Green build: added .drone.yml (exec pipeline), pushed (0d89e28). Polled /api/repos/recipe-maintainers/cc-ci/builds → build #1 pending→running→success. Steps: clone success exit 0; hello success exit 0 — log shows whoami=root, abra 0.13.0-beta-06a57de, swarm=active (ran on the host via the exec runner). M2 gate met; CLAIMED.

Next: M3 — comment-bridge service: Gitea issue_comment webhook → verify HMAC + !testme exact + collaborator → resolve PR head repo/SHA → trigger a parameterized Drone build; post a PR comment with the run link. Need a Drone API token for the bridge (mint from the bot's Drone account).

2026-05-26 — M3 start: bridge secrets + comment-bridge source

Secrets (sops): minted a Gitea API token (cc-ci-bridge, scopes read:org/user, write:repo/issue), a Drone API token (POST /api/user/token, the stable personal token; rotates on call), and a webhook HMAC (urandom hex64). Stored as bridge_gitea_token / bridge_drone_token / bridge_webhook_hmac via sops set (host age identity). secrets.yaml now holds 6 secrets.

bridge/bridge.py (Python stdlib only, §4.1): POST /hook handler — verifies Gitea HMAC (X-Gitea-Signature sha256), requires X-Gitea-Event: issue_comment, action=created, body trimmed == !testme, issue is a PR; checks commenter is a collaborator (Gitea collaborators endpoint, 204); resolves PR head sha+repo; triggers a parameterized Drone build (POST /api/repos/<CI_REPO>/builds?branch=main&RECIPE&REF&PR&SRC, custom params → pipeline env); posts a PR comment linking the run. Secrets read from mounted files; config via env. /healthz GET.

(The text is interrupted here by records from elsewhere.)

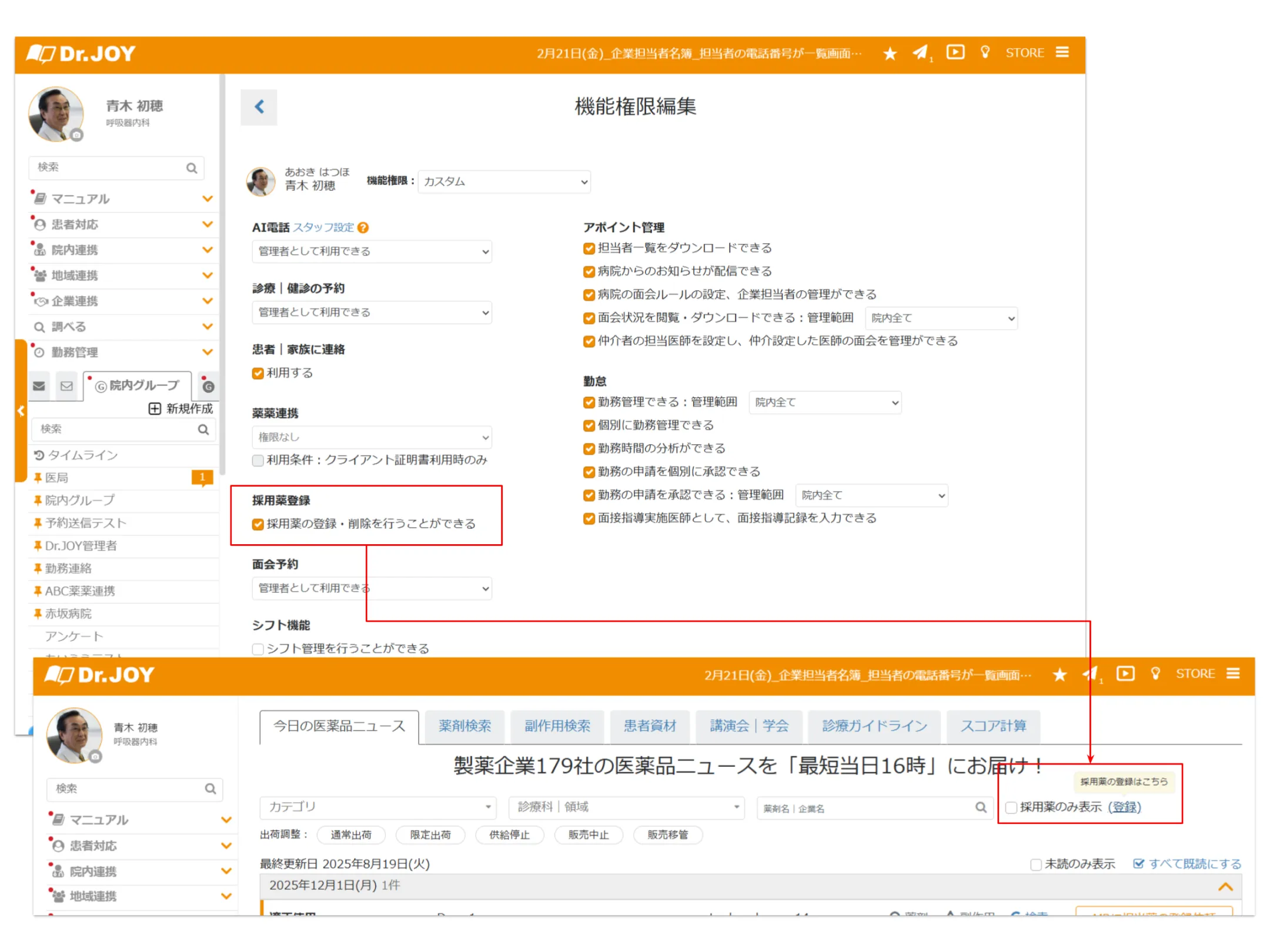Open the hamburger menu in top header
1270x952 pixels.
pos(1062,52)
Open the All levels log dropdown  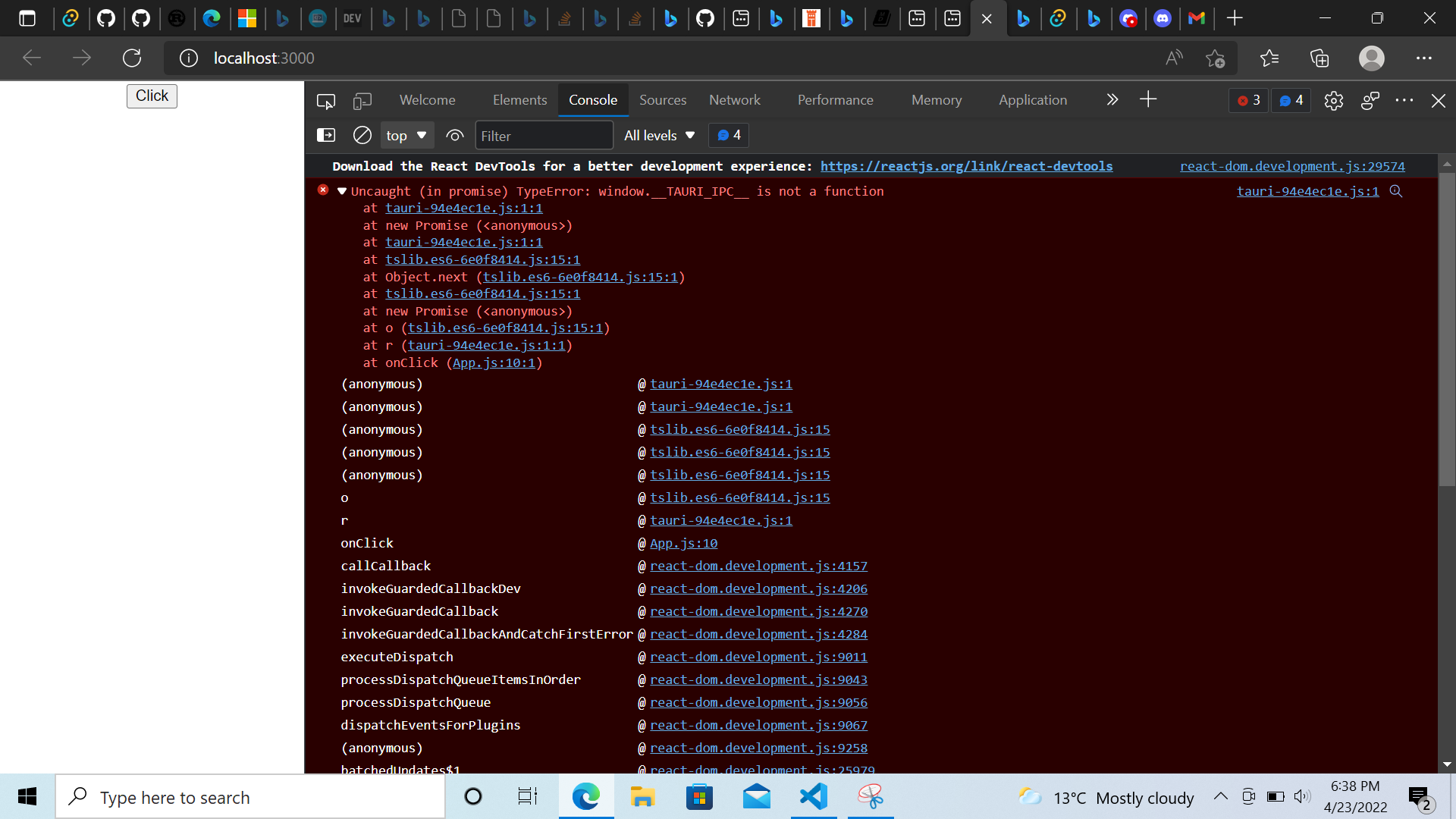click(x=659, y=136)
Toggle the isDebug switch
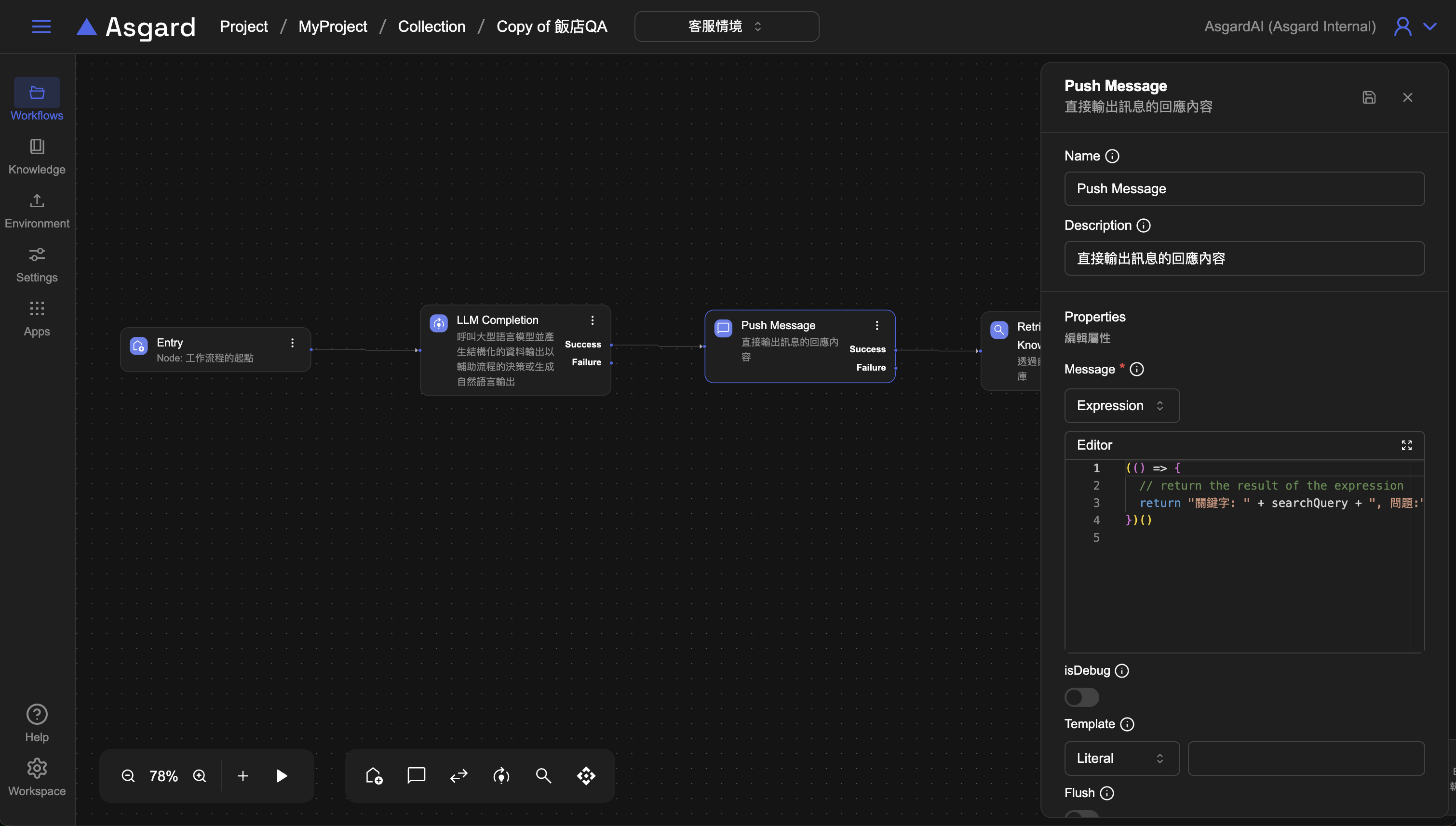Image resolution: width=1456 pixels, height=826 pixels. point(1081,697)

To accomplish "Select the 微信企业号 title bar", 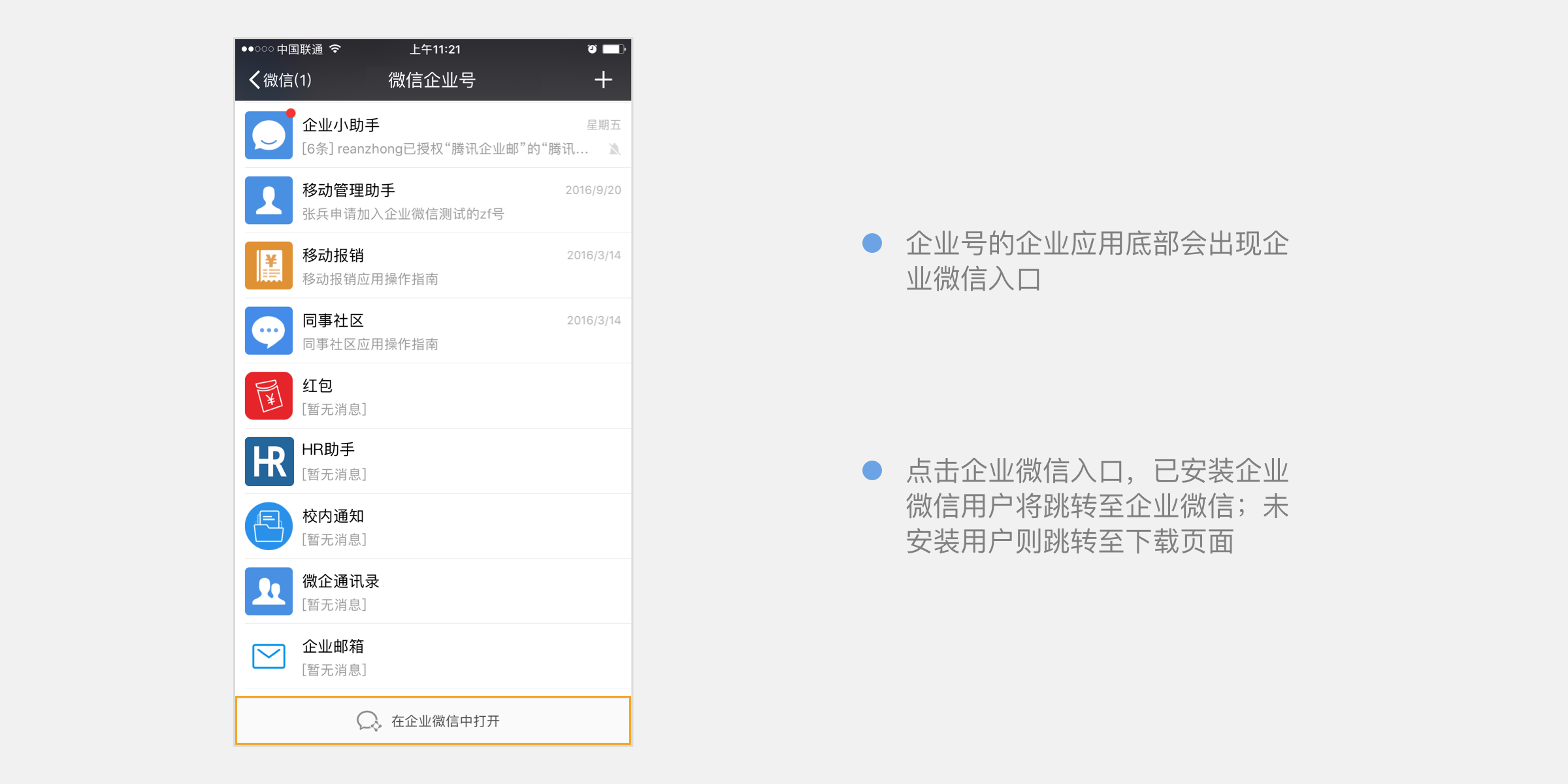I will [x=431, y=80].
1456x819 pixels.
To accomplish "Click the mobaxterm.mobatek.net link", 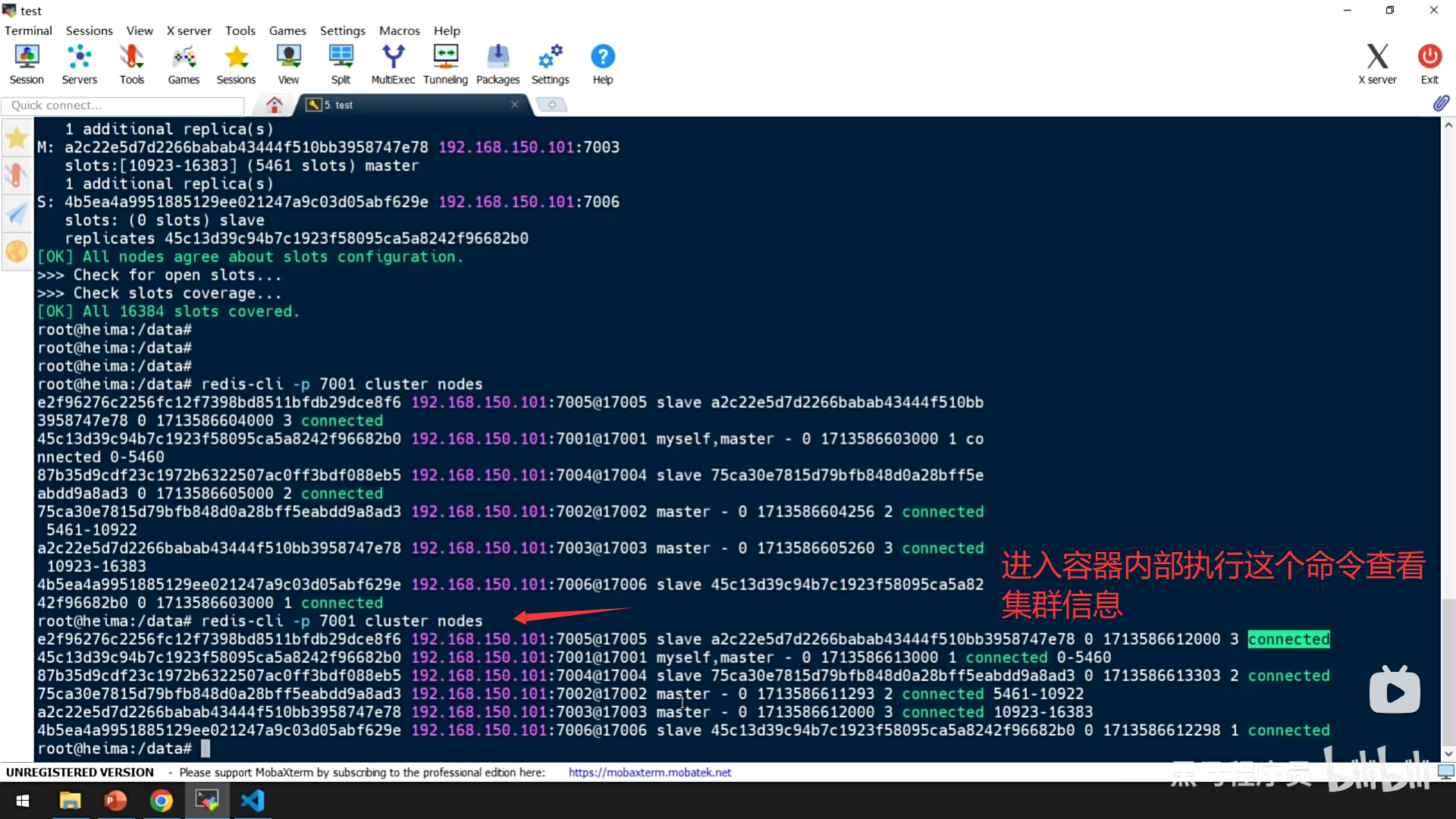I will point(649,772).
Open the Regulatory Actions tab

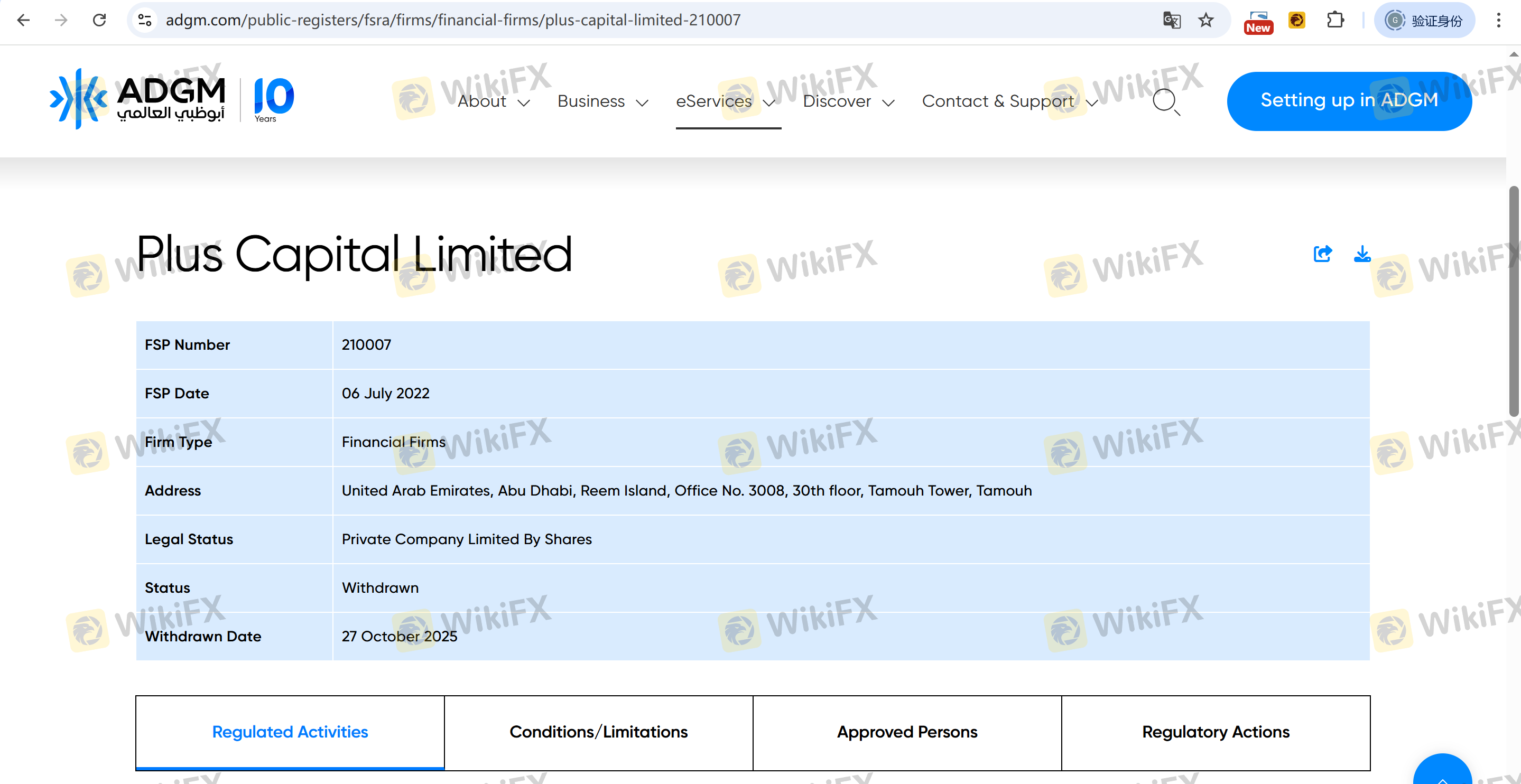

Next: package the bridge as a swarm service (dockerTools image, no Docker Hub pull) behind traefik at ci.commoninternet.net/hook via a reconcile oneshot (modules/bridge.nix); register a per-repo webhook with the HMAC; demo on a scratch PR (!testme triggers; non-!testme + non-collab rejected). That's the M3 gate.